Egypt launched the world's biggest tender for liquefied natural gas (LNG) as officials from top energy companies and trading houses converged on Cairo undeterred by new rules that could force them to wait for as long as six months to get paid.
After months of speculation and delay, state-run Egypt Natural Gas Holding (EGAS) released tender documents on Sunday bidding to secure 96 LNG shipments in 2017 and 2018, participants in the tender told Reuters.
An additional 12 optional cargoes were included in the tender, which EGAS may decide not to award, they said.
At a price-tag of several billion dollars, it is the biggest mid-term LNG buy tender ever issued, trade sources said.
Egypt, a major importer of commodities from wheat to diesel, helped buoy global gas markets last year after emerging as the fastest-growing new LNG consumer.
Once an LNG exporter, Egypt turned into a net gas importer just as global spot prices plunged.
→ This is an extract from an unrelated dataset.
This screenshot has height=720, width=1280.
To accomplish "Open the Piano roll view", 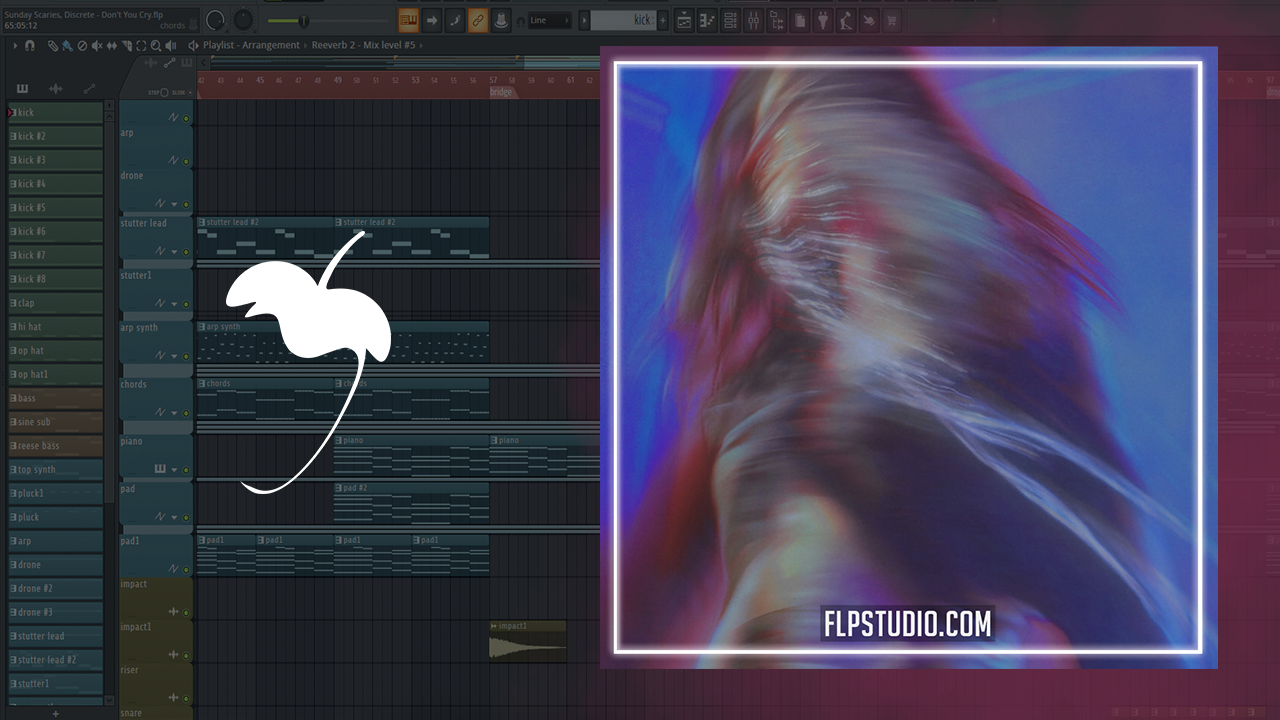I will [708, 20].
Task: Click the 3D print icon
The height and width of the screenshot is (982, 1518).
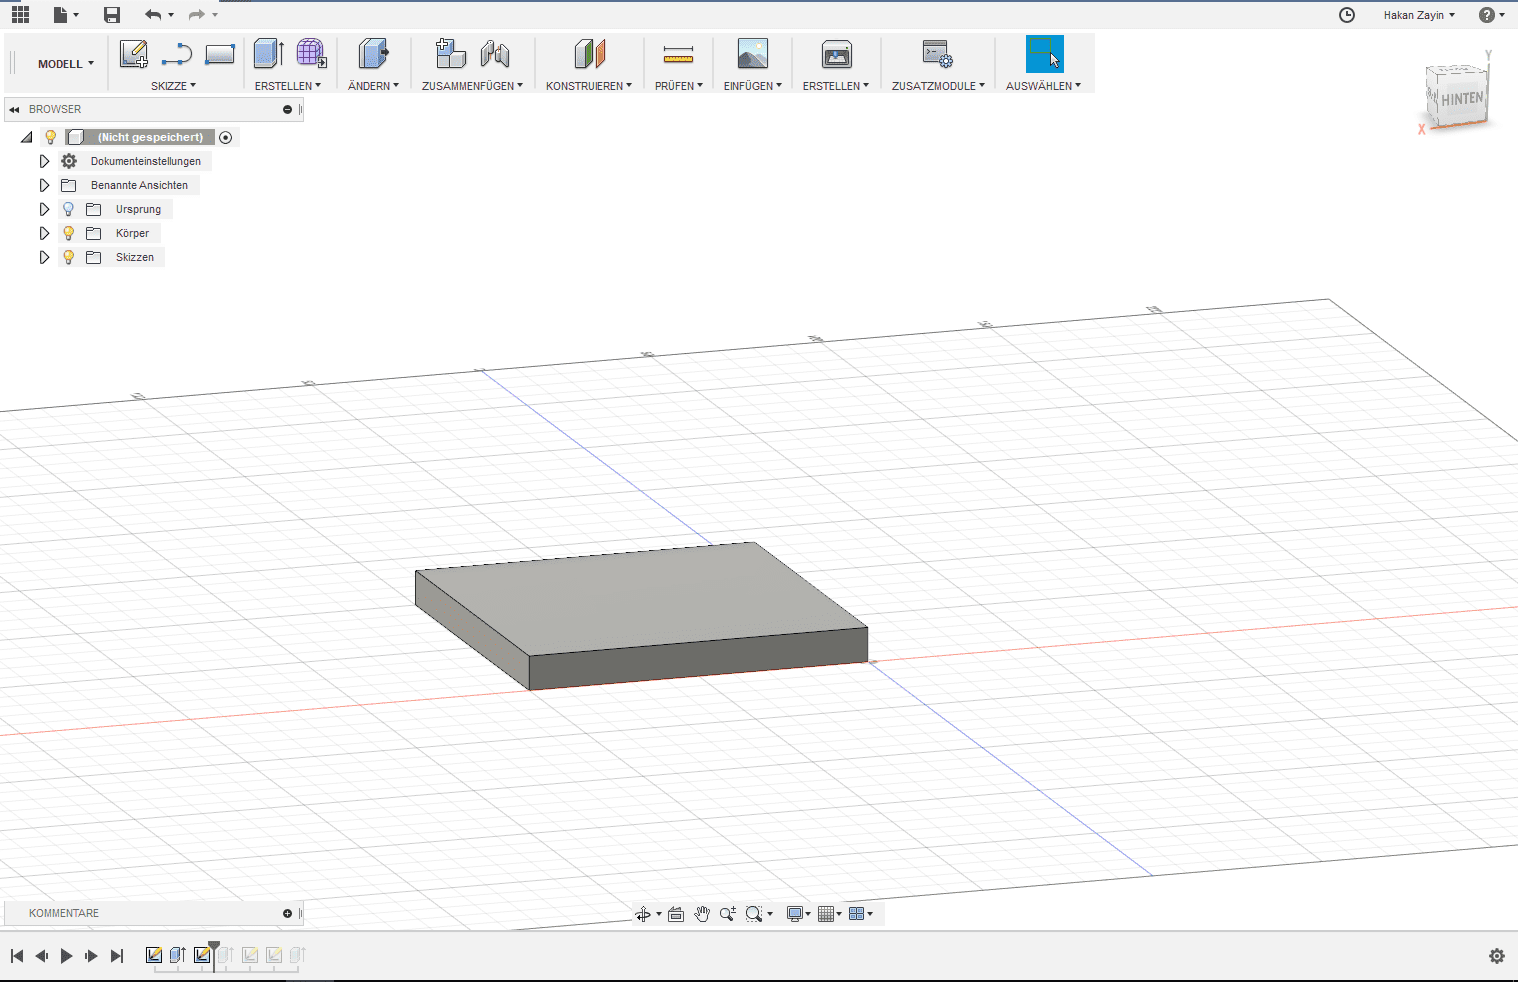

Commodity trade houses, led by Switzerland-based Trafigura , have vied to supply Egypt as the country looks to buy until giant new gas finds can be developed offshore.
But Egypt's worsening credit profile has tempered some enthusiasm as suppliers fret over payment difficulties given the country's sinking economy and shortage of U.S. dollars.
Under the latest tender terms, LNG suppliers may have to wait as long as six months to get paid for deliveries arriving between January and June 2017, according to two sources with knowledge of the matter.
Thereafter payments will take 120 days, the sources said. LNG shippers previously got paid 90 days after delivery.
EGAS was unavailable to comment despite repeated attempts by Reuters to contact the company.
At a meeting with energy suppliers this month Egypt discussed extending payment deadlines to as much as 120 and 180 days after delivery to give itself more breathing room, the sources said.
"The 180-day payment terms were something agreed in Cairo a couple of weeks ago across all products and is a sign of the current situation in Egypt," one trading source said.
Some firms may think twice about committing to large supply positions carrying credit risks, but the tender is still expected to draw large crowds given generally weak demand for LNG.
"It's a big short in a long market – I expect participation to be huge," a trade source said.
Some firms, though, were put off by EGAS' requirement for tender hopefuls to hand over $30,000 in cash in exchange for the bidding documents, two sources said. A third source confirmed the cash fee.
At the same time signs point to Egyptian gas import demand peaking as one of the country's two long-idle LNG export plants, at Idku, has tentatively resumed shipments at reduced levels.
EGAS also recently delayed a handful of LNG shipments due to arrive in the fourth-quarter until early next year, several trade sources said.